Media Watch: The Anti-Islam Bias


Iran is trending on Twitter. It must be true.
While the Arab Spring was a democratic triumph, the resulting wave of Islamic conservatism seems troubling. Reading media reports describing proposed Egyptian laws allowing sex with dead wives and plans to destroy the Pyramids one can’t help feel that the previous regimes had a place in suppressing this Islamic madness.

That may be the case but neither of the above stories are actually true – and yet they were still reported as fact around online and print media. Once the truth behind the stories came to light, most media outlets pulled the story – but the damage had already been done.

These stories typify a trend of spurious anti-Islamism which dominates Western media, and it occurs for a number of reasons:

1.       Lazy Research
Decreasing resources and corporate competition mean that journalists are under increasing pressure to churn out more copy. This “churnalism” results in little or no research time and therefore uncorroborated falsehoods are often reported as fact.

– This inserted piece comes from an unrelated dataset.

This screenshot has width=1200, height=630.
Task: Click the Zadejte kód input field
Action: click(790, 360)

In a market where stories are the product, it’s cheaper to buy in from public relation companies or reprocess press releases from the news wire than spend precious resources on producing well-researched original content. A well-researched story is likely to be less sexy – and less saleable – than something specifically designed by a corporate PR company to be emotive.

2.       Bias
The first rule of PR is to “be the journalist”. When working for the Labour government I attended constituency training on how to increase your vote. The talk was given by Tom Watson who stood out by defying the national trend to hold his vote in 2005. Tom explained that spamming the local press with stuff you wanted to get in will get you nowhere as you are asking the journalist to find value in your message and extract it by rewriting it. Instead you evaluate the saleability of the story yourself and write it for them in that vein. If you are successful they will print it pretty much word for word and whack a journalist's name on it. This is ideal since you are getting your message through intact in a way that looks like ‘objective’ journalism. The media thus has become middle ground for competing PR interests who win and lose depending on the market value of their message. You can increase your chances of getting in by appealing to the known bias of a media source or by democratisation.

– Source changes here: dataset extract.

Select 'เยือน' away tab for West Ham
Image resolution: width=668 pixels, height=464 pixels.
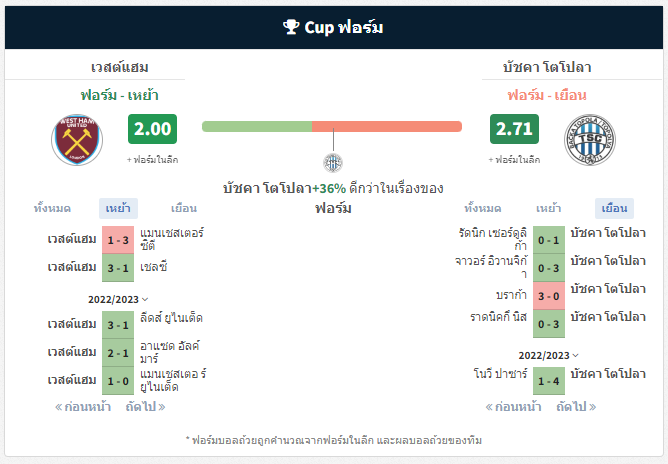(x=184, y=208)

3.       Democratic Journalism
The rise of social media has taken the guesswork out of determining the market value of news items. If a story is trending then it obviously has appeal and can be reprocessed and sold to a different audience. The very fact that it has been popular creates safety in numbers as if you print the story and it is disproved you are not alone.

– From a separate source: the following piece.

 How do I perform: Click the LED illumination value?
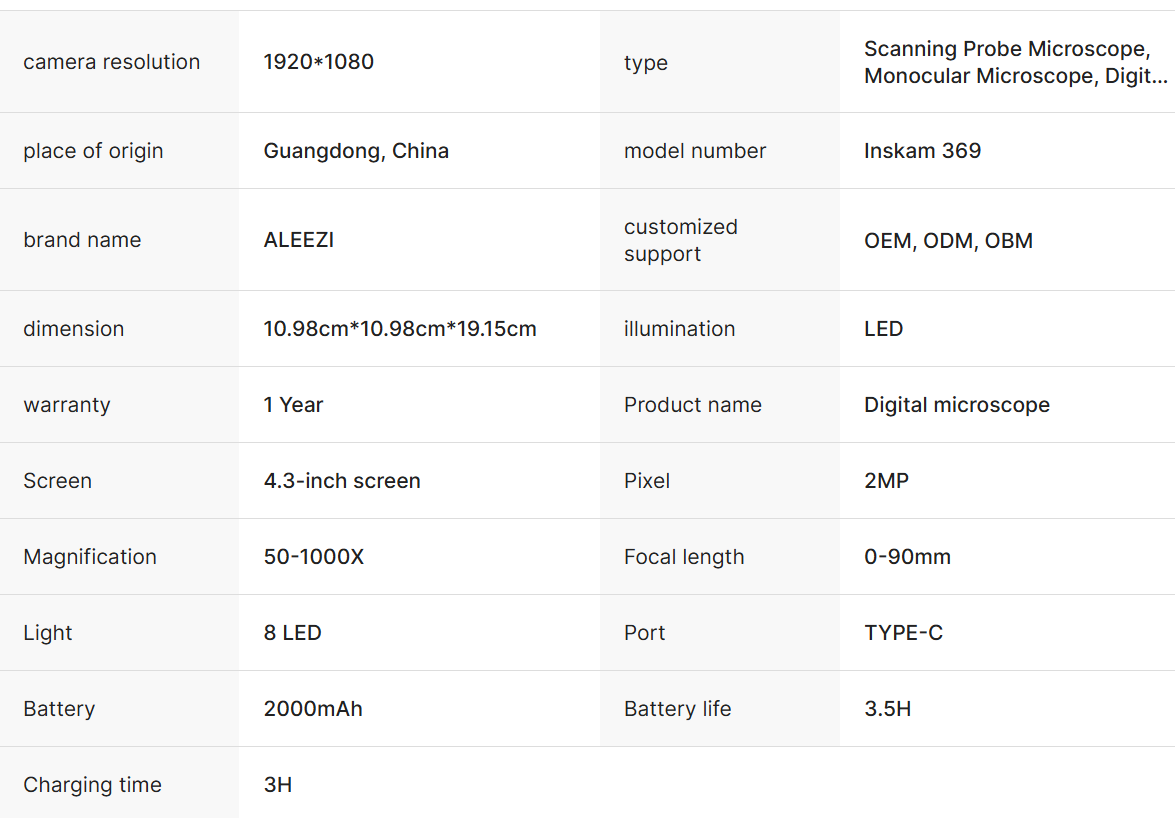click(x=883, y=329)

Let’s take the above example of a Daily Mail article that was debunked.  They first published the article on having sex with dead wives on the 25th of April – but the correction exposing the hoax didn’t appear until over a month later even though the story was contradicted within a day (as soon as the Egyptian authorities could respond). The reader comments underneath show the reaction to this lie. I wonder how many people who read the article saw the later correction? Why, also, does the story link to other articles about Muslim women’s rights rather than other false stories?

The journey of the story is fairly typical. It was seeded and propagated through Twitter (democratic journalism) and at no point did the Daily Mail check with the Egyptian Parliament to see if this proposed law was on the table (lazy research). And why would they bother? It fits nicely with the Mail’s constant bashing of Muslims (bias). 

There are also some who believe that corporate interests play their part in promoting or suppressing stories. It's difficult to find direct evidence of this in the UK (in the US it isn't).